Entries giving target coordinates:
>>>

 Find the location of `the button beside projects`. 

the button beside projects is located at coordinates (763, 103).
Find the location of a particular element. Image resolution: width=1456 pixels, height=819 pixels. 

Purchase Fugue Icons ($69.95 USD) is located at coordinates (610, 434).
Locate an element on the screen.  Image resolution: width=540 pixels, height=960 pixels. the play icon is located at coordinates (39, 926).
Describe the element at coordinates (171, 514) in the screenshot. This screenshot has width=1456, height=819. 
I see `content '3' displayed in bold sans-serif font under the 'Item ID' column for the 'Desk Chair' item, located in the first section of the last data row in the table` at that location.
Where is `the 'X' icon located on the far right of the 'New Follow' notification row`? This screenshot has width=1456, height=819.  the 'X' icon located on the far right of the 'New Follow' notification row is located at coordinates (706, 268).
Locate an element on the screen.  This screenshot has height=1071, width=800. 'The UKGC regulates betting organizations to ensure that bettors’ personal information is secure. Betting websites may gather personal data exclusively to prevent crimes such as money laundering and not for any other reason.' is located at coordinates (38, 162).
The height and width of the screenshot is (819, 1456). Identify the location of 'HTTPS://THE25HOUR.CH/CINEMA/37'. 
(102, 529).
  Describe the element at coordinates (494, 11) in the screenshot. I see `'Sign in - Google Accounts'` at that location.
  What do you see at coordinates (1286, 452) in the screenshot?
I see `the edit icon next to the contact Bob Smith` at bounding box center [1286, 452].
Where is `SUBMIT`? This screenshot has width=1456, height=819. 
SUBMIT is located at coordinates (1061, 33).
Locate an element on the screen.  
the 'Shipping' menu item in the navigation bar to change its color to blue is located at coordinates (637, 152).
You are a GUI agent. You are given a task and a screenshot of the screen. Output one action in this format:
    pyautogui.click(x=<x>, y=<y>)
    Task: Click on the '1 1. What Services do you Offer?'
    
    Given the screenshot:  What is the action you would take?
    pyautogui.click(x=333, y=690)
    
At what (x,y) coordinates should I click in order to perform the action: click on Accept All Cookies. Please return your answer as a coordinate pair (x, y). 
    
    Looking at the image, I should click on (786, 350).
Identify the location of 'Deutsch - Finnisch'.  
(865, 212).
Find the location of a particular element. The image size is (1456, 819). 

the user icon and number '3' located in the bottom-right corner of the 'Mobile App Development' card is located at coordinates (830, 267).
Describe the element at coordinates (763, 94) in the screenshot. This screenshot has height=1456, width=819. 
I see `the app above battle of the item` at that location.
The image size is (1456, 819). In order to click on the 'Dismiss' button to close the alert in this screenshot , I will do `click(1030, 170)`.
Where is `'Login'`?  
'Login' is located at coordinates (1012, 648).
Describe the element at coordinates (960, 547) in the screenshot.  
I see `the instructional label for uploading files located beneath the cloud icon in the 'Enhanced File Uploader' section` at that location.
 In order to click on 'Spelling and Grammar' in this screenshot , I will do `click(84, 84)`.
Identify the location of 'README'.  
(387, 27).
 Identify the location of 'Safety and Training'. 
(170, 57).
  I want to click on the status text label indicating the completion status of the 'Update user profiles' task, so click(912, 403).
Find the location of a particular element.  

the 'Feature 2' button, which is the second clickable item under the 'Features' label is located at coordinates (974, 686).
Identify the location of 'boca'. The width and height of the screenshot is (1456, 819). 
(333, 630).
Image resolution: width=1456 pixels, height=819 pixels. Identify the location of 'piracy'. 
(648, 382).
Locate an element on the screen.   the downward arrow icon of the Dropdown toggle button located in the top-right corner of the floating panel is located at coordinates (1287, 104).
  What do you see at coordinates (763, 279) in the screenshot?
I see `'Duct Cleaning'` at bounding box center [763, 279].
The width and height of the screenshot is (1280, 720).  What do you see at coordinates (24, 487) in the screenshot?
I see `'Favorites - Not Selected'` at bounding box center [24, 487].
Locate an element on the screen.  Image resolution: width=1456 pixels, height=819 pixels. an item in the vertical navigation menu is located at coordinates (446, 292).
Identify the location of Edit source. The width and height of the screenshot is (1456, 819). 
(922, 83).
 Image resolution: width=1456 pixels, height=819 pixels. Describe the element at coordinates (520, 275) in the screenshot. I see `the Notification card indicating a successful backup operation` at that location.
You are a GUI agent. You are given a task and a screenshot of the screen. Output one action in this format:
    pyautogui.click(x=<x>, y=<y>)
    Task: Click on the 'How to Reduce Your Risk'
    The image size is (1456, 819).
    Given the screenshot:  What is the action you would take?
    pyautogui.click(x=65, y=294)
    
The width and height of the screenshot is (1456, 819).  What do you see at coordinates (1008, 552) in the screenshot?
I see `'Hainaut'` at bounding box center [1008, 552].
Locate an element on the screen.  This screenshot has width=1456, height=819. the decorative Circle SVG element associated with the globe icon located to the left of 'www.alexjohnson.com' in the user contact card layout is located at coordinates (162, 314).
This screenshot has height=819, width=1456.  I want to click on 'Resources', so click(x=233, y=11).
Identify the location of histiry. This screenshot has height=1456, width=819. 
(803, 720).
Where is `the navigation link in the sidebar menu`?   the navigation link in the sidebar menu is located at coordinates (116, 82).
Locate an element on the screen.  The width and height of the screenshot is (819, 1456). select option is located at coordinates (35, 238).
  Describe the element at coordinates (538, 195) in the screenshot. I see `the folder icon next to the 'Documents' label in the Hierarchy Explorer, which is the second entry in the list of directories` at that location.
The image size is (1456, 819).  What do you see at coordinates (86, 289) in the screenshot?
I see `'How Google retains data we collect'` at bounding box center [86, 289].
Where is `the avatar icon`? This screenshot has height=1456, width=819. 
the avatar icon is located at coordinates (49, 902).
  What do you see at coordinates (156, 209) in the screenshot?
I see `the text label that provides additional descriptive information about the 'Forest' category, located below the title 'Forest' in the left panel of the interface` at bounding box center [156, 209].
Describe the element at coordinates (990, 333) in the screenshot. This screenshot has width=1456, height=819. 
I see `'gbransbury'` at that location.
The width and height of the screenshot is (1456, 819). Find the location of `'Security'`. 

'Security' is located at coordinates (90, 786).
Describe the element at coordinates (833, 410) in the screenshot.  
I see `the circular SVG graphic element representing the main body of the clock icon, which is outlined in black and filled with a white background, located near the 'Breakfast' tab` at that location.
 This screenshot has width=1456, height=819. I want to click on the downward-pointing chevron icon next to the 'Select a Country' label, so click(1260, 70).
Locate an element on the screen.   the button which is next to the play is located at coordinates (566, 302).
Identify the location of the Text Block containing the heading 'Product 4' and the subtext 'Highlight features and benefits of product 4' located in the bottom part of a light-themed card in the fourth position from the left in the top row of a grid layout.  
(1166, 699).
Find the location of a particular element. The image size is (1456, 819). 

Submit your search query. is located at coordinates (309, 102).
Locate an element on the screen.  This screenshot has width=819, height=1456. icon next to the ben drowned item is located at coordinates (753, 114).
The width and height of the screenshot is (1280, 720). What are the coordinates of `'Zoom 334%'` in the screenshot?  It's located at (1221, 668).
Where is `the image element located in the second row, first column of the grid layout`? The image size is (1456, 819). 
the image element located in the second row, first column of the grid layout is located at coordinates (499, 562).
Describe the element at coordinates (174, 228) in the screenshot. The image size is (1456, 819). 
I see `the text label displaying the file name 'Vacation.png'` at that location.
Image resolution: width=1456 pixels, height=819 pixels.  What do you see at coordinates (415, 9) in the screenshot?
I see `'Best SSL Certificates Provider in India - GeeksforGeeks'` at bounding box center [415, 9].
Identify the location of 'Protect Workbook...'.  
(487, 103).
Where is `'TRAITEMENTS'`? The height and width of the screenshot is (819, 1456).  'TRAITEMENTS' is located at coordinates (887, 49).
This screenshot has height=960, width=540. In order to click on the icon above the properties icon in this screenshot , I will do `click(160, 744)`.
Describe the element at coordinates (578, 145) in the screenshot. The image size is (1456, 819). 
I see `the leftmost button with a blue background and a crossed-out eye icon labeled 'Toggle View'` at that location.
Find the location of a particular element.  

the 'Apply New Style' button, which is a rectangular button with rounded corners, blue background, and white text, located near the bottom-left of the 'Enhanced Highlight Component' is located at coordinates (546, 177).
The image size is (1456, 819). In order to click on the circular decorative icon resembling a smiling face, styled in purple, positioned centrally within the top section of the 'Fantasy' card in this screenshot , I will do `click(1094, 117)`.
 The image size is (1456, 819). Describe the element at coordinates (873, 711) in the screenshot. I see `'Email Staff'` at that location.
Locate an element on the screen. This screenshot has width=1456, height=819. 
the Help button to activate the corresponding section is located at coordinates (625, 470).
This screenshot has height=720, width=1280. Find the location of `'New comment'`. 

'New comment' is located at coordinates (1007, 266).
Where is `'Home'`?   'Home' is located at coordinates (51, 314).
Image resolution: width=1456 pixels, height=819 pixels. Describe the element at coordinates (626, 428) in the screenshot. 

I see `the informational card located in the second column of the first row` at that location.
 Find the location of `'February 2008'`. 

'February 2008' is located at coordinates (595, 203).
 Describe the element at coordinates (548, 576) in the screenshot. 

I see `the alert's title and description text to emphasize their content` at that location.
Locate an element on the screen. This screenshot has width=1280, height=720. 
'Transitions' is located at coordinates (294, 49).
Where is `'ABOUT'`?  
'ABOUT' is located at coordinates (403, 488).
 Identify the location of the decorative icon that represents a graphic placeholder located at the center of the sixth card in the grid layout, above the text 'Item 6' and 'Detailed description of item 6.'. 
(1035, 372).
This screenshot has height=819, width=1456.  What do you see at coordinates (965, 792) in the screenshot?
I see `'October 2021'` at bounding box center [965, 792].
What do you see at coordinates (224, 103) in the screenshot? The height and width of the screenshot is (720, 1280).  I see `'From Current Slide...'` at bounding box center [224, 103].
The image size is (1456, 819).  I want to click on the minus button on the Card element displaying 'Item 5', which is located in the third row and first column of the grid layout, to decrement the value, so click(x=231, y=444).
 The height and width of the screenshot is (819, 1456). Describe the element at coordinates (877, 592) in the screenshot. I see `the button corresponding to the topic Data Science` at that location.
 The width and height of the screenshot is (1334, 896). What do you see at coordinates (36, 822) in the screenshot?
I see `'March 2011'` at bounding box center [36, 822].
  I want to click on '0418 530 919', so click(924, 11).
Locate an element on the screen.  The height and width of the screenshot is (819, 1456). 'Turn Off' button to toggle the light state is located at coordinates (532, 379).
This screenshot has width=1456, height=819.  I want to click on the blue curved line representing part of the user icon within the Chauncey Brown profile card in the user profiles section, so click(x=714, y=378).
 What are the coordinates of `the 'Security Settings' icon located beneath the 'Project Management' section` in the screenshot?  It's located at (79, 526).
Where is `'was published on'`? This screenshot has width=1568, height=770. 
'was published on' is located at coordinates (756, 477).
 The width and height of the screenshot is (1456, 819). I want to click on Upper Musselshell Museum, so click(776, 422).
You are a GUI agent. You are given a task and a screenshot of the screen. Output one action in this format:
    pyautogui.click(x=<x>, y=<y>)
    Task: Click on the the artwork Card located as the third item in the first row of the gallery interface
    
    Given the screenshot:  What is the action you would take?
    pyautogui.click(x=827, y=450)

<<<

The task
Extract each line that contains the word "above". Case counts, so a match must have the same capitalization.

Answer to the problem
I see `the app above battle of the item` at that location.
This screenshot has height=960, width=540. In order to click on the icon above the properties icon in this screenshot , I will do `click(160, 744)`.
 Identify the location of the decorative icon that represents a graphic placeholder located at the center of the sixth card in the grid layout, above the text 'Item 6' and 'Detailed description of item 6.'. 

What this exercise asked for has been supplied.